— BEGIN Excerpted passage —

1/ Banks Bounce Back

After slicing to its lowest level since September 2020, the Regional Banks ETF (KRE) quickly recovered and has rallied roughly 9% in the past two days.

Not only are these stocks an excellent indicator to measure risk appetite, but banks represent the most significant industry weighting in small-cap equity indexes.

As you can see, KRE is reclaiming a critical level of former support at the $41.30 level. Additionally, momentum is accelerating higher, reaching its highest level in four months.

As long as this economically sensitive group remains above this support level, it is likely that a tradable low is in. This is also a positive sign for the overall market, as it supports the sector rotation taking place since last week.

2/ A Logical Level for New Leadership

We’ve been alerting investors to what looks like the early stages of a significant rotation out of big-cap tech and into small-cap stocks.

One way to visualize this theme is through the ratio between the iShares Core S&P Small-Cap ETF (IJR) and Large-Cap Technology Sector ETF (XLK):

The ratio violated a critical support level and reached multi-year lows last week. However, buyers immediately stepped in and are trying to reclaim this former support at the 2020 low. This potential failed breakdown could result in a fast move in the opposite direction over the coming weeks.

There’s also a bullish momentum divergence in place as the 14-day relative strength index (RSI) made a higher low despite the lower lows in price.

If IJR/XLK reclaims 0.60, it will be a major data point that supports a healthy rotation into the smaller names and value-oriented areas of the market.

— END Excerpted passage —
— BEGIN Extracted information —

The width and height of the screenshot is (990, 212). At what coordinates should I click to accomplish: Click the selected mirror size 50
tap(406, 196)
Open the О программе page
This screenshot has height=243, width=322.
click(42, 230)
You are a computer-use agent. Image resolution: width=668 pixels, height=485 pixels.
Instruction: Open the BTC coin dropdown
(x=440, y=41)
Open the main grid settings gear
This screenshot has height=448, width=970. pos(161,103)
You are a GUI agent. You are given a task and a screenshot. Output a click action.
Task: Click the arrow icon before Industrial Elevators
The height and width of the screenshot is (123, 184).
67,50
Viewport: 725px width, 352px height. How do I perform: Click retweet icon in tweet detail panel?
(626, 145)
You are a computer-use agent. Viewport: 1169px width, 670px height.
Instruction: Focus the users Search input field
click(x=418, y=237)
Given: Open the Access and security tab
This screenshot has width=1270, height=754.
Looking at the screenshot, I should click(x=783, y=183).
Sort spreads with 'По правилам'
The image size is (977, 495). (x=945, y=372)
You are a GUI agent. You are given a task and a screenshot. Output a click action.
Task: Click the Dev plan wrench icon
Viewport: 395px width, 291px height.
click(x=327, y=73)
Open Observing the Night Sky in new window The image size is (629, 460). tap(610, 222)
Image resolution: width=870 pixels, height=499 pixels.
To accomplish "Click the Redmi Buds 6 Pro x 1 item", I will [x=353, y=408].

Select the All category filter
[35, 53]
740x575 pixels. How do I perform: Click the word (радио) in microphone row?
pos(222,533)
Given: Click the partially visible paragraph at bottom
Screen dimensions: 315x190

— END Extracted information —

• _To-do list_:
[A] Reproduce the market commentary from "After slicing to" to "past two days.".
[B] According to the market commentary, at what price level is KRE reclaiming former support?

• _Solutions to the tasks_:
[A]
After slicing to its lowest level since September 2020, the Regional Banks ETF (KRE) quickly recovered and has rallied roughly 9% in the past two days.

[B] $41.30